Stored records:
◇ ◇ ◇ ◇ ◇ ◇ ◇

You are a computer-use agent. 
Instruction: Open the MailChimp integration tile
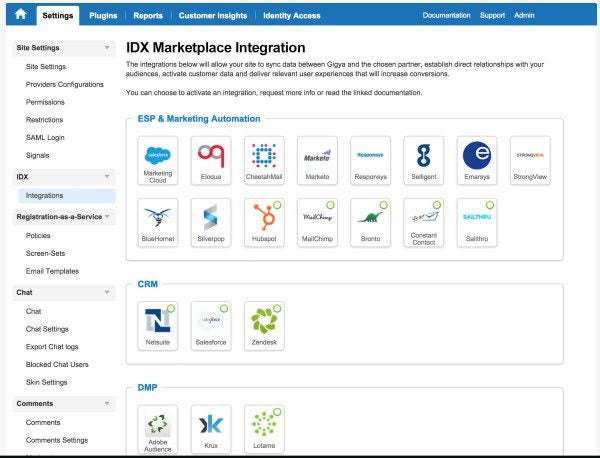[x=317, y=222]
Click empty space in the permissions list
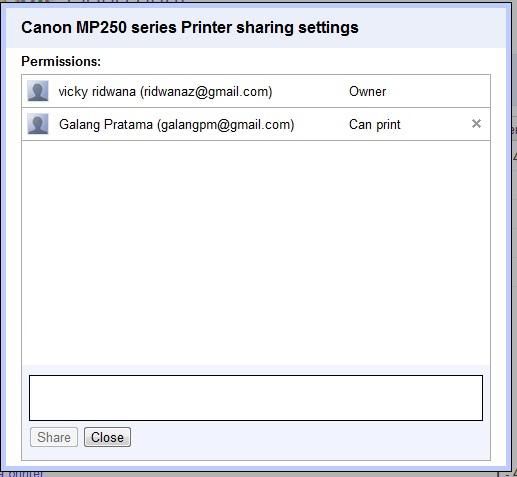The height and width of the screenshot is (477, 517). (256, 253)
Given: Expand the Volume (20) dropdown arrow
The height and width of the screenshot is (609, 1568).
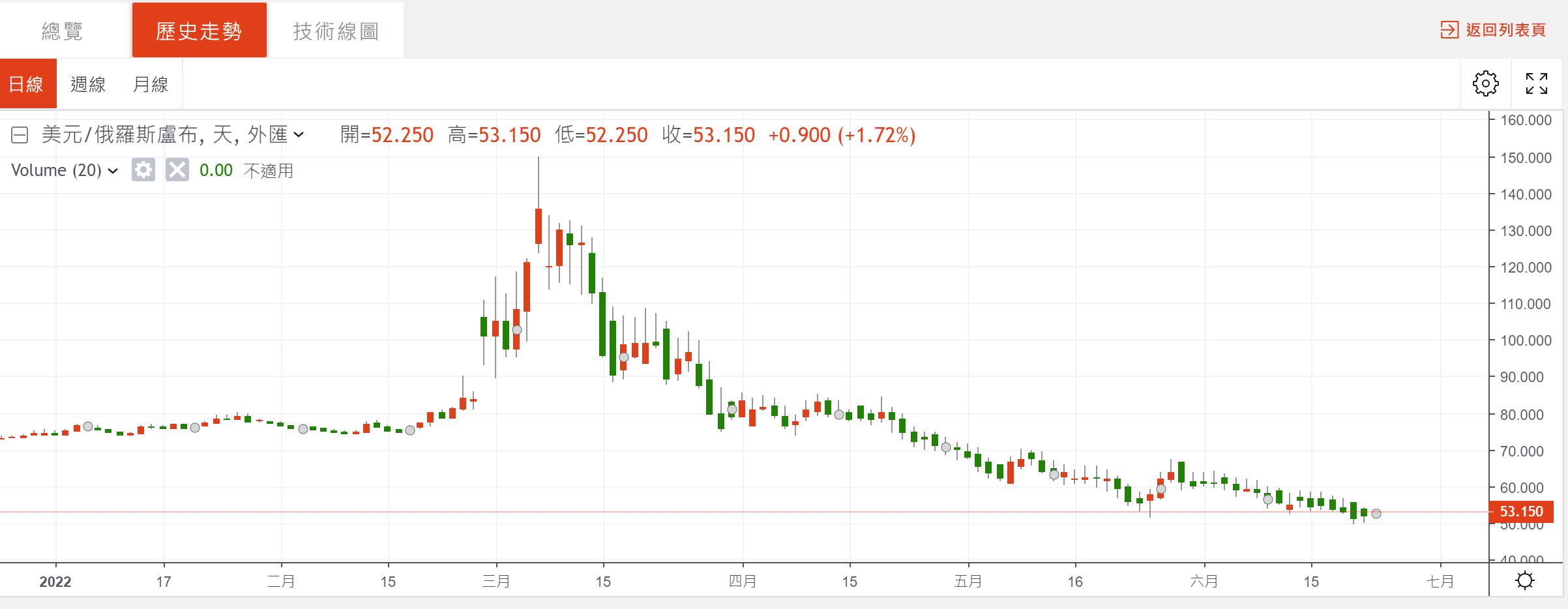Looking at the screenshot, I should pos(113,171).
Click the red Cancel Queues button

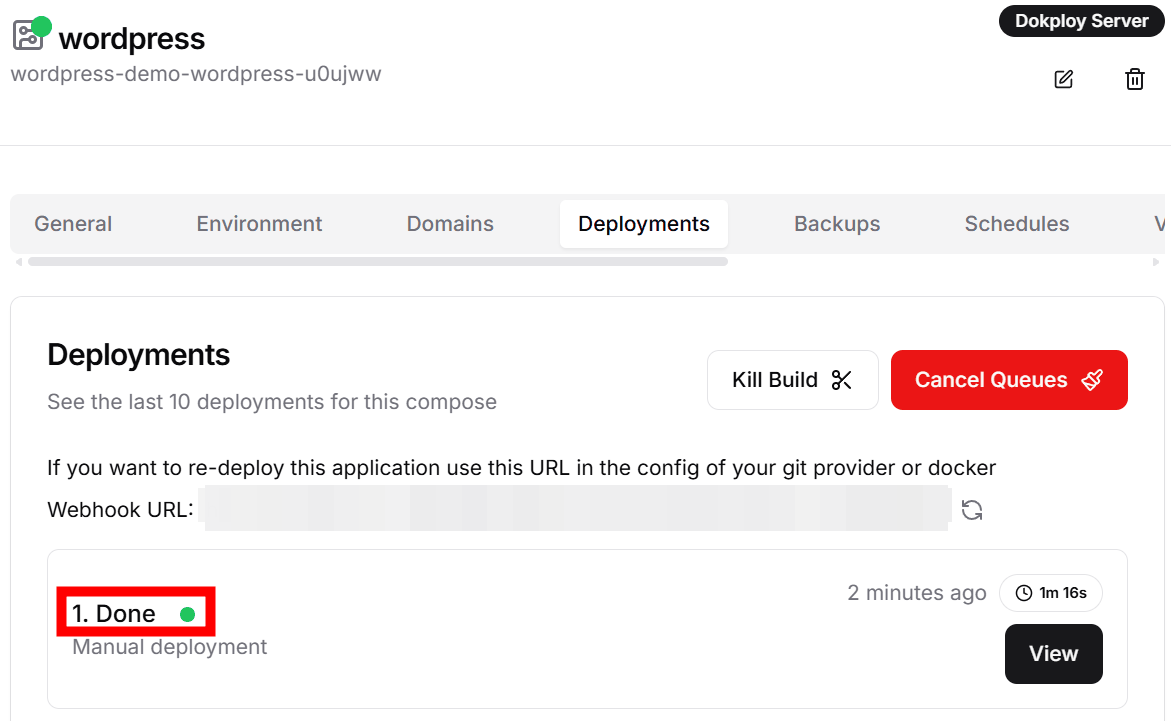(x=1008, y=380)
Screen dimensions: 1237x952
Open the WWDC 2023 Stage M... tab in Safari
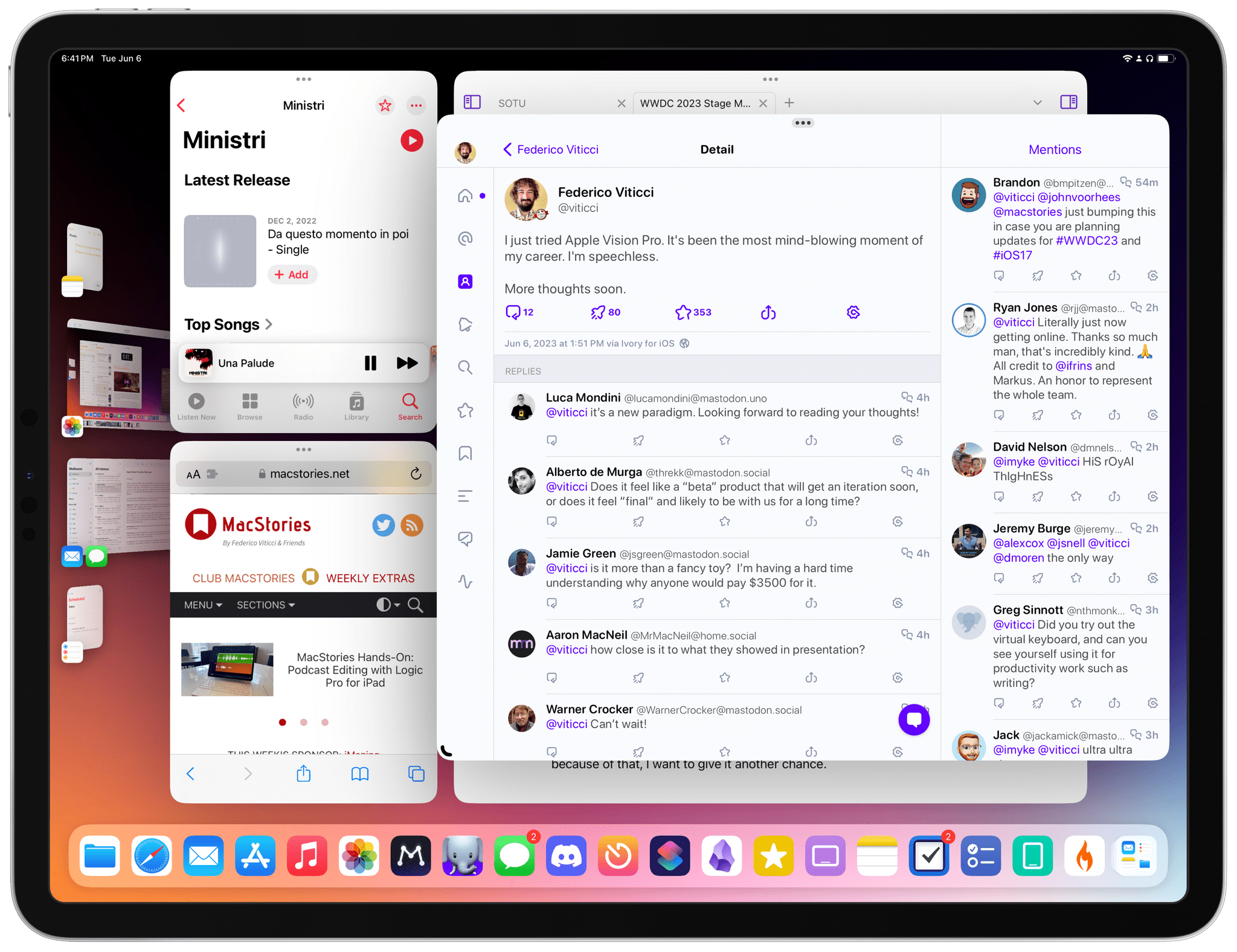694,103
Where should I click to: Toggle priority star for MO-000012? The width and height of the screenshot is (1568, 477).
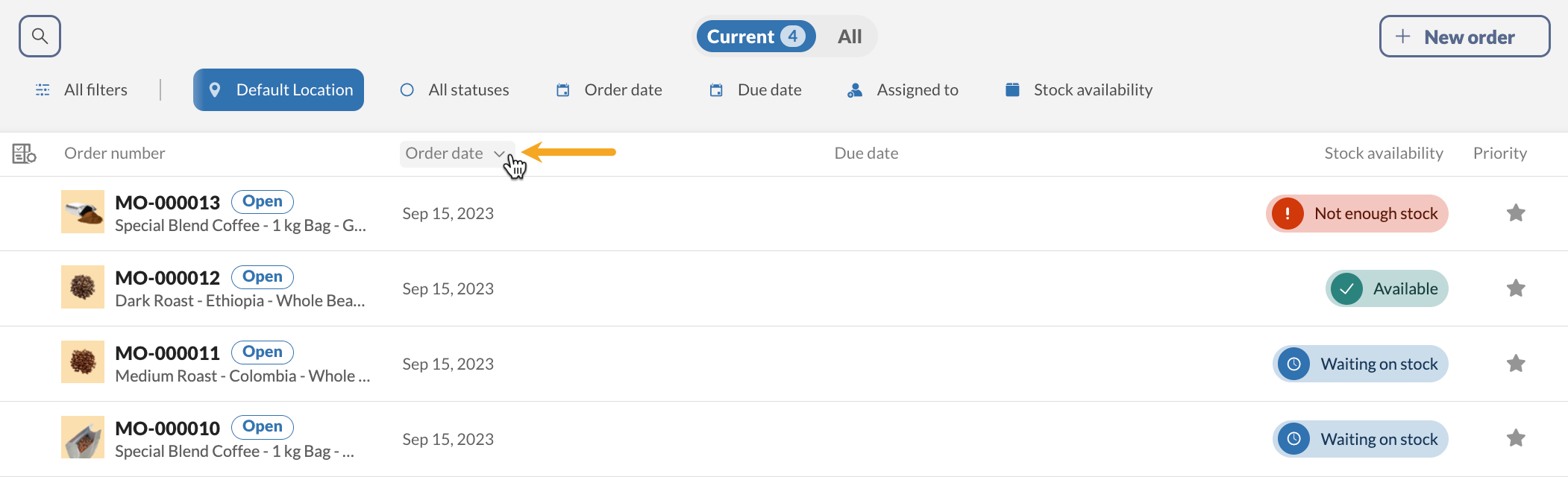[1515, 288]
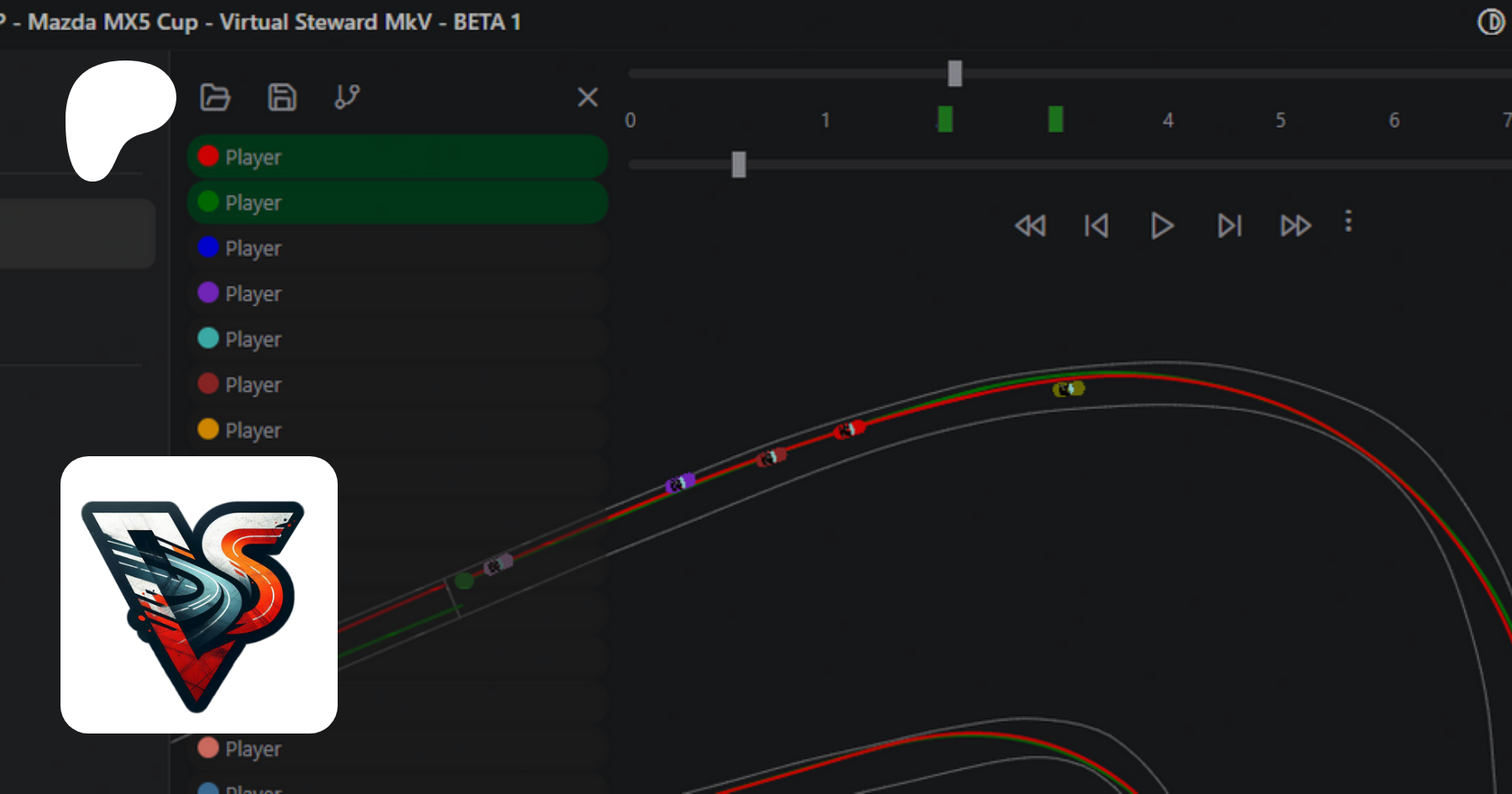The height and width of the screenshot is (794, 1512).
Task: Deselect the red Player entry
Action: [x=396, y=157]
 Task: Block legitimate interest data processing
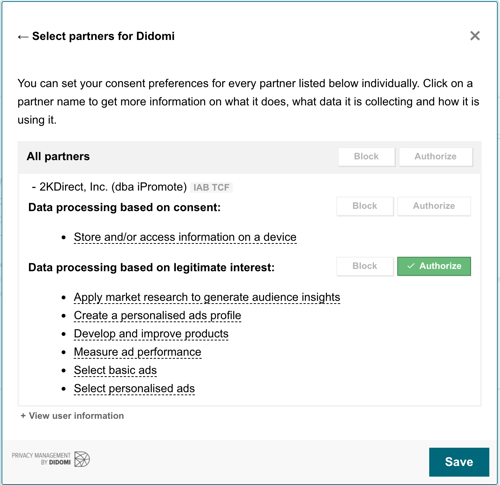coord(365,266)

◇ ◇ ◇ ◇ ◇ ◇ ◇

▸ **Problem to solve**: Make an exact copy of the records, pictures excluded.

▸ **Problem solution**:
You are a computer-use agent. 
Instruction: Open the MailChimp integration tile
[x=317, y=222]
Click empty space in the permissions list
The height and width of the screenshot is (477, 517). (256, 253)
Given: Expand the Volume (20) dropdown arrow
The height and width of the screenshot is (609, 1568).
Looking at the screenshot, I should pos(113,171).
Click the red Cancel Queues button

(x=1008, y=380)
Screen dimensions: 1237x952
Open the WWDC 2023 Stage M... tab in Safari
694,103
Where should I click to: Toggle priority star for MO-000012? The width and height of the screenshot is (1568, 477).
[1515, 288]
The height and width of the screenshot is (794, 1512).
Task: Deselect the red Player entry
Action: [x=396, y=157]
 Task: Block legitimate interest data processing
coord(365,266)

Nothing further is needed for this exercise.